It’s the hottest trend in fitness … the most ubiquitous accessory to adorn wrists since the invention of the watch. But do wearable fitness trackers really work? Do they motivate you to exercise more?
That was the question researchers at Atlantic Sports Health sought to answer in a study examining the effectiveness of wearable activity devices. The researchers recruited 60 relatively healthy male and female Atlantic Health System employees who held office or “desk” jobs to participate in the 14-week study.
They randomly placed participants in one of three groups. For the first 30 days, Group A participants wore a device with knowledge of its function, and with access to the data measured by the device (such as steps taken).
Group B had knowledge of the device’s function, but without access to the data through the corresponding digital app. From days 31 to 60, Groups A and B crossed over to either gain access to the device’s data (Group B) or lose it (Group A). The third group, Group C, had knowledge of the device’s function but had no access to the data for the duration of the study. All groups were told to maintain their current diet and did not receive specific guidance on exercise.
The results showed that those who had access to information about their progress remained more active than those who only wore the device. This was most evident with Group A, which averaged the most active hours per day throughout the study but saw a decrease in active hours and steps taken when they lost access to that information.

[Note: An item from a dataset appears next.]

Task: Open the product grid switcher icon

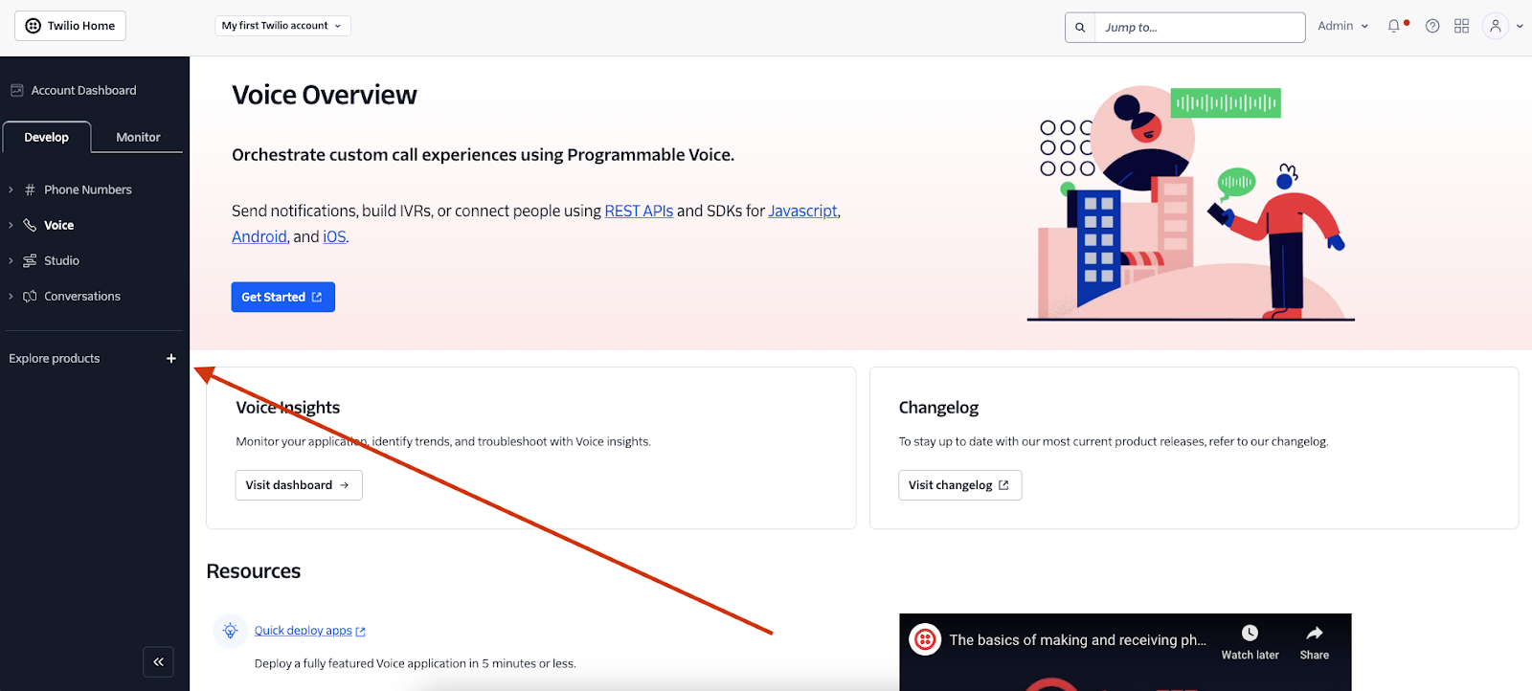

“This study, along with others, shows that while wearable fitness trackers can be instrumental in achieving fitness goals, it’s the information they convey – not the device alone – that keeps people motivated and on track,” says Damion A. Martins, MD, MS, medical director of sports medicine and sports physical therapy for Atlantic Health System, who led the study.
While research is still needed to determine how long the motivational effects of fitness tracking devices last, Dr. Martins is encouraged to see that they can play a role in helping people start or maintain an exercise program.
“If you’re intrinsically motivated to exercise on a regular basis, a wearable device may not be necessary,” says Dr. Martins. “However, if you’re someone who needs a bit more motivation to keep moving, a fitness tracker might literally be steps in the right direction.”